Why is the calculation of output power so different in the solution without electrolytic capacitors (using ceramic capacitors)? The reason is that the capacitance of ceramic capacitors is small, resulting in huge ripple of output current, and the lowest value of the current has even bottomed out to zero. At this time, the ripple of the output current is already greater than its DC average value, which means that the output current is already an AC current. It is not appropriate to use the average current to calculate the output power.

The correct way to calculate the output power is: Po = Vo_rms * Io_rms * PF. In the formula, Vo_rms and Io_rms are the root mean square values ​​of the output voltage and current respectively, and PF is the power factor. Figure 4 shows the waveform and root mean square value of the output voltage and current when the output is a ceramic capacitor. Compared with Figure 3, it can be found that for AC current, the average value and the root mean square value are no longer equal.

Figure 4. Current and voltage waveforms when the output uses ceramic capacitors (22uF X 2).

(Ch1=blue: output voltage; Ch4=green: output current; math operation=red: Ch1*Ch4)
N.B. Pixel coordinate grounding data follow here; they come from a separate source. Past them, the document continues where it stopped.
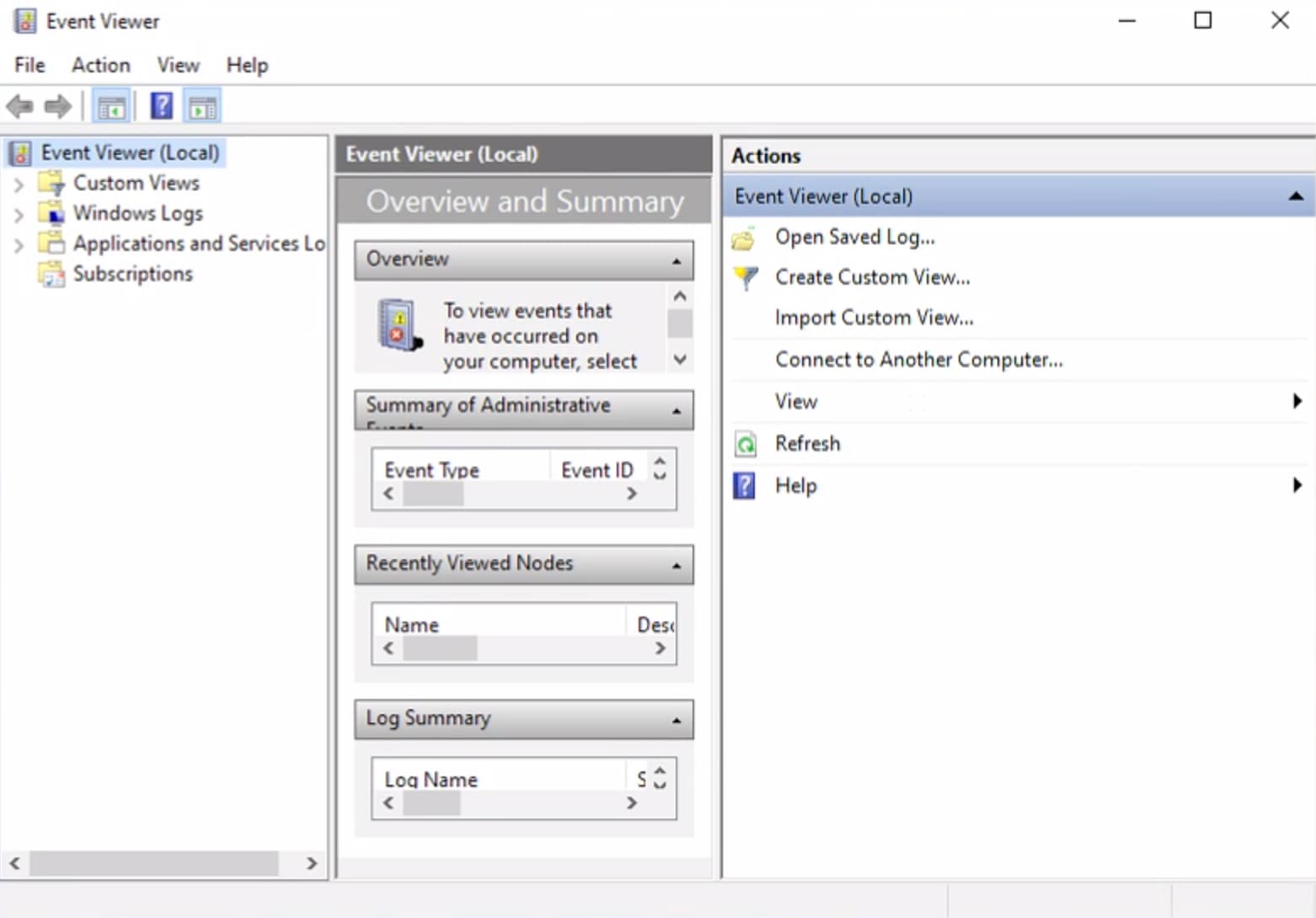Collapse the Log Summary section

click(677, 721)
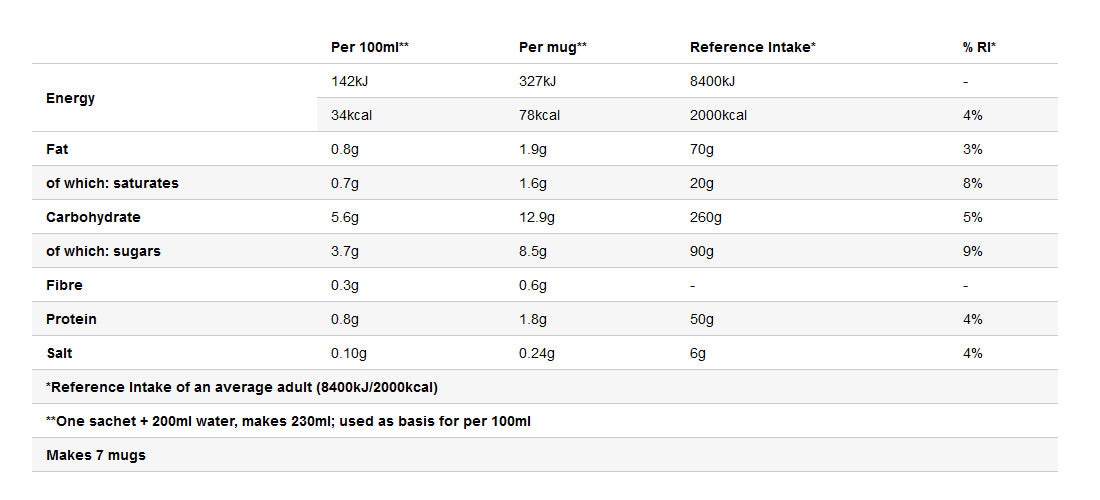Screen dimensions: 1100x500
Task: Click the 'Protein' row label
Action: click(x=71, y=319)
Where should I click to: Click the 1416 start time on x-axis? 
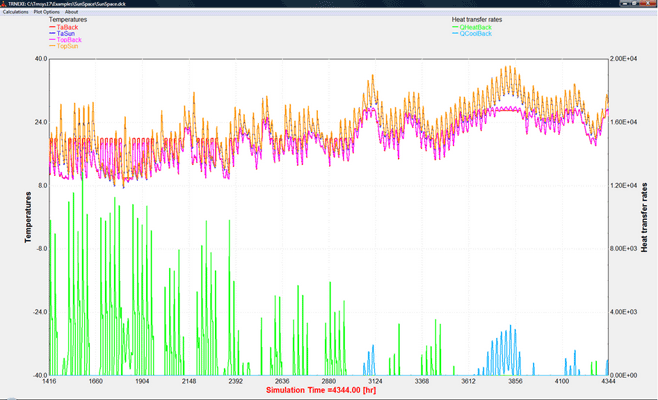pos(50,382)

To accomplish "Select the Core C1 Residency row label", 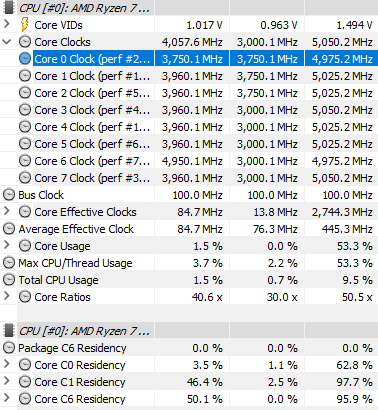I will (x=80, y=382).
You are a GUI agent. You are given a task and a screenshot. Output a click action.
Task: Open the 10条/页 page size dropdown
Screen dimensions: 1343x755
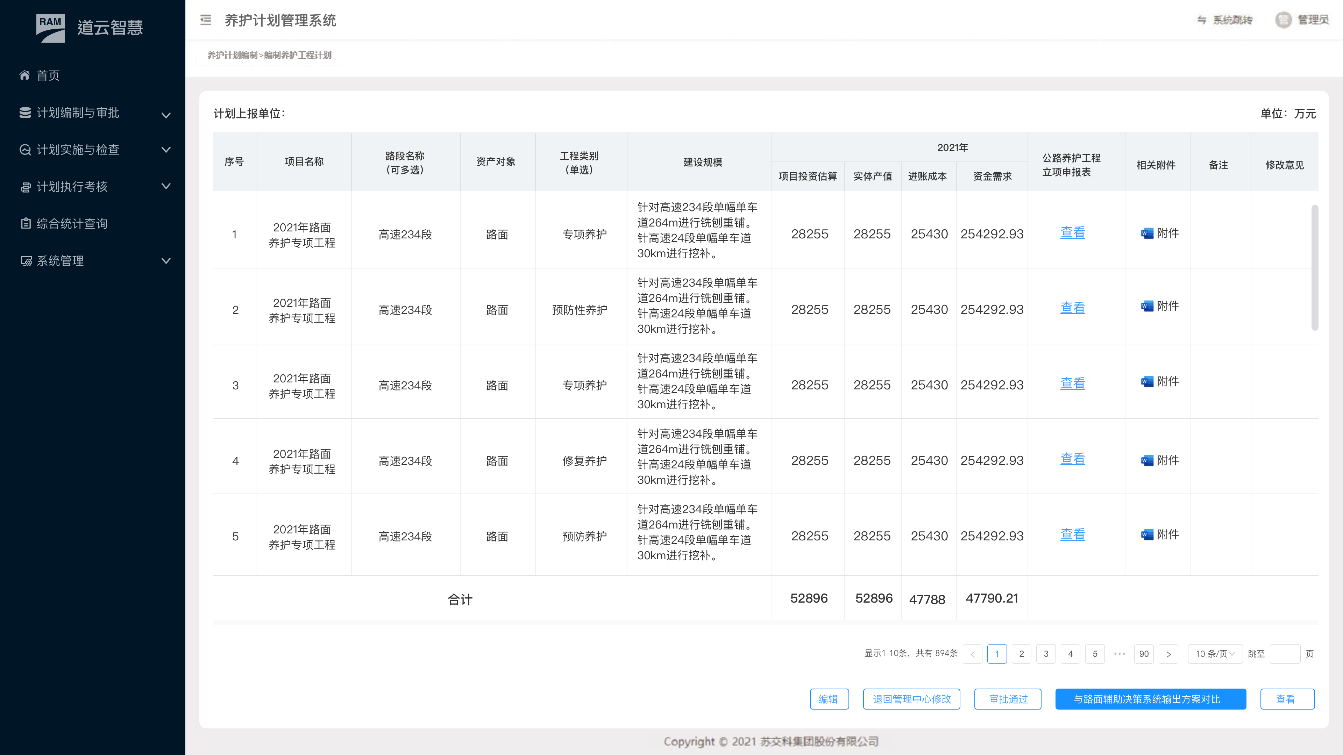(1215, 654)
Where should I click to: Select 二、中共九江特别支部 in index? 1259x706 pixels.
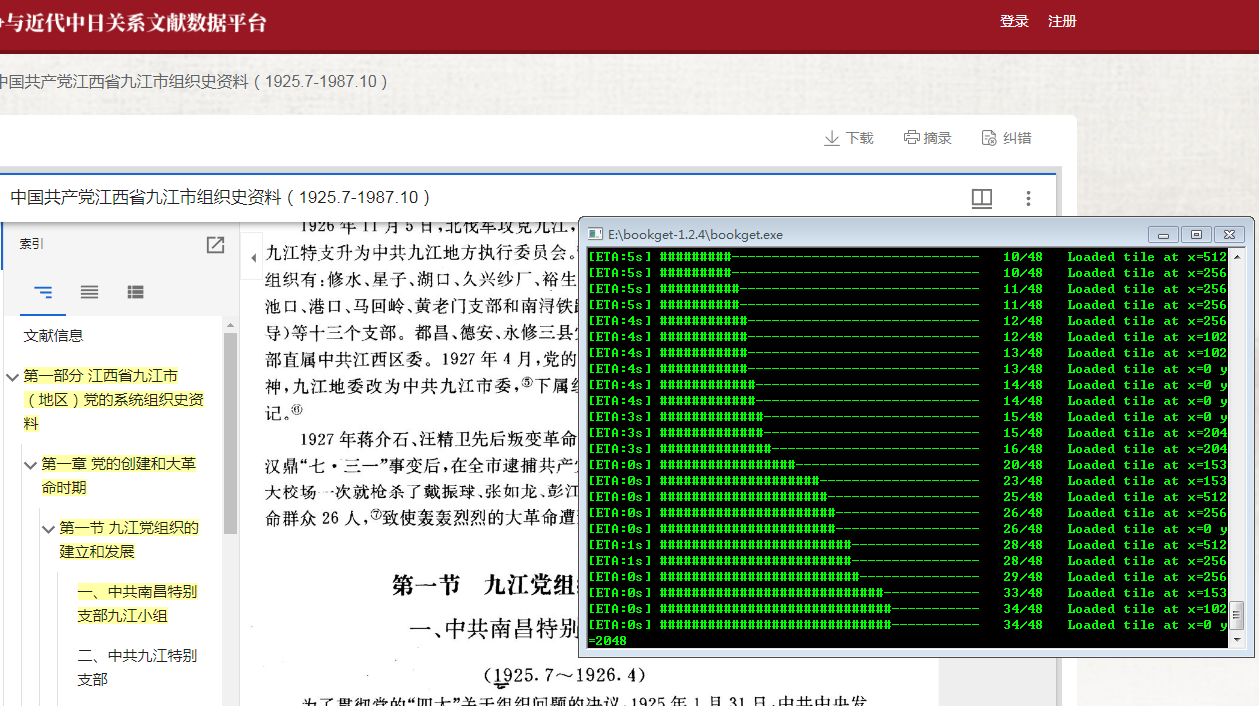(x=137, y=667)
However, the power factor PF is not easy to measure. It is difficult to use the above formula. It is easier to calculate the output power by using the average value of instantaneous power (instantaneous voltage multiplied by instantaneous current). This operation can be easily achieved on an oscilloscope. In the solution using electrolytic capacitors, since the capacitance of electrolytic capacitors is relatively large, the DC value of the output current is much larger than the ripple value, and its average value is basically equal to the root mean square value. Using the average current to calculate the output power will not introduce too much error.